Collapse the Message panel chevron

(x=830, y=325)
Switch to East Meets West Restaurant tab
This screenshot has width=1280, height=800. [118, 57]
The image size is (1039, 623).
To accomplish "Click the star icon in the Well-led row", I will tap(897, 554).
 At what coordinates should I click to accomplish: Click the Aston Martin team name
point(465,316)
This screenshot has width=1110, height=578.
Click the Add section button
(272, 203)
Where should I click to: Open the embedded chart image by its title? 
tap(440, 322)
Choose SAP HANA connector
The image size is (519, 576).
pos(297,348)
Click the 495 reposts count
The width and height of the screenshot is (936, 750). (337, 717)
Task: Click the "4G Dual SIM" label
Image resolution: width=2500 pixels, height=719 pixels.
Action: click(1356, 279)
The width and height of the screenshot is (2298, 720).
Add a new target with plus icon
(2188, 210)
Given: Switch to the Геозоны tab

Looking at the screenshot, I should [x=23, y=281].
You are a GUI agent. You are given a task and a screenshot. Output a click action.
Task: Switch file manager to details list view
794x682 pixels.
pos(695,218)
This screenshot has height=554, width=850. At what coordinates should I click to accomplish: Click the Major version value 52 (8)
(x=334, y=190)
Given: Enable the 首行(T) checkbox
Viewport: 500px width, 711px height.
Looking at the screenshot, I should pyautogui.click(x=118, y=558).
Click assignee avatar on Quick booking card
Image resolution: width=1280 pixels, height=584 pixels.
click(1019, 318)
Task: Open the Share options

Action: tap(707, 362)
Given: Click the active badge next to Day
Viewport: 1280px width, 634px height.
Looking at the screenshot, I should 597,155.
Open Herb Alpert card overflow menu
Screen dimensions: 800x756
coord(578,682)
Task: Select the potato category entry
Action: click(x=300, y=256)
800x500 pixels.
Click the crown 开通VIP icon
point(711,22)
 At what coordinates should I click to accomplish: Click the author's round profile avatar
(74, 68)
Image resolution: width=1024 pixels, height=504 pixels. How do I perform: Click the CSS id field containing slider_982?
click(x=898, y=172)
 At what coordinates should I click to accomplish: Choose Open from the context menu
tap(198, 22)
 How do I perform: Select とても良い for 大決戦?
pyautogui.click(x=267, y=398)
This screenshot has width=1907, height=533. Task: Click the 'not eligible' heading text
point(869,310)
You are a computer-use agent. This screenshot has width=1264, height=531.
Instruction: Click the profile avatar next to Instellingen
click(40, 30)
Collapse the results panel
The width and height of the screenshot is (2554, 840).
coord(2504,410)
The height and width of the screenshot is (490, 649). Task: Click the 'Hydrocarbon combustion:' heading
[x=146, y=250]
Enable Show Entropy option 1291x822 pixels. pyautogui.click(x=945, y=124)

◆ ◆ ◆

WHAT NEEDS TO BE DONE = What you give back should be exactly the lines of the data above from the line with "Image resolution: width=1024" through the line with "You are a computer-use", both of those included, and nothing more.

TASK OUTPUT =
Image resolution: width=1024 pixels, height=504 pixels. How do I perform: Click the CSS id field containing slider_982?
click(x=898, y=172)
 At what coordinates should I click to accomplish: Choose Open from the context menu
tap(198, 22)
 How do I perform: Select とても良い for 大決戦?
pyautogui.click(x=267, y=398)
This screenshot has width=1907, height=533. Task: Click the 'not eligible' heading text
point(869,310)
You are a computer-use agent. This screenshot has width=1264, height=531.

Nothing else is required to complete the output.